空気いらずのタイヤは各社が研究・発表していますが、試乗させるというのは私は聞いたことがありません。
東洋ゴム工業がその先陣を切ったということは、ドリフトへのチャレンジや、有名サッカーチームとのコラボ動画など、安定志向でない、という攻めの姿勢の意思表示のようにも思えます。
今回は万博記念公園内のクルマを走らせるにはやや狭いと言えるアスファルト路面ですが、世の中にないスタイルのタイヤ、その出来栄えの一部を味わうことができました。
試乗したのはスズキ・アルト。軽量で負荷が少ないけれど、その分、タイヤの影響、特に音や振動には厳しいテスト車と言えるでしょう。
試乗の前の記者発表、事前の説明では、「性能面で既存の空気入りタイヤと違わないもしくは上回る部分が多くあった」と聞いています。当然、「フツウのタイヤ」という印象に近いのか、という先入観があります。
正直言って、そういう気持ちで乗ると、だいぶ違う印象です。
確かに、普通に走って、普通に曲がって、普通に止まる、という部分では、低速走行ではどうやら空気入りタイヤに劣る部分はそれほどないように感じます。
けれど、一般的に、ハンドルを切った状態で走ると直進に戻ろうとするセルフセンタリングの働き。ニュートラル(直進状態)付近での手応えの少なさ。通常、ハンドルを切り込んでいったとき重くなる力の変化のなさ。などが、「違和感」と感じる部分でした。
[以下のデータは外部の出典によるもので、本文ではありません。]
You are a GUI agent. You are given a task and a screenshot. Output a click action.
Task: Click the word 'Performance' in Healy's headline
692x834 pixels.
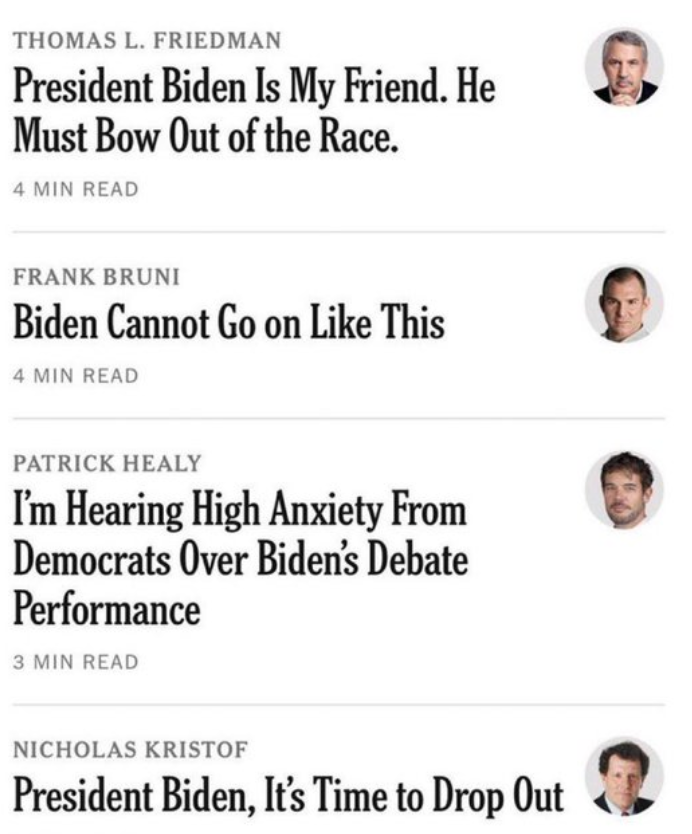106,610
ただし、タイヤについて少し知識があればそれは当然、と思えるはずです。
今回のコンセプト・タイヤは、ペタンとしたトレッド面のタイヤです。タイヤ断面が丸ければ(極端に言えば自転車のタイヤのように)、直進状態とハンドルを切った時の違いがわかりやすく出るのは想像できますが、フラットな面ではそれとは逆の傾向になるのは当たり前なのです。
路面からの音も大きめに感じましたが、軽自動車「アルト」で初めて走る路面ですので、そこは大きいとか小さいとかはわかりませんでしたが、少なくとも「異様にうるさい」とかではなかったです。
一般のタイヤ接地面には刻まれる複雑な模様も、このコンセプト・タイヤでは太い縦の溝だけです。これで、ウェット制動の性能は十分に確保できているとのことです。
つまり、同じような形状で空気入りタイヤを作ったら、同じような性能になったんじゃない?と言えるレベルだ、とも思えるわけです。
逆に言うと、空気入りタイヤの形状と同様に仕上げれば、同じような特性のコンセプト・タイヤになったかもしれん、ってことですね。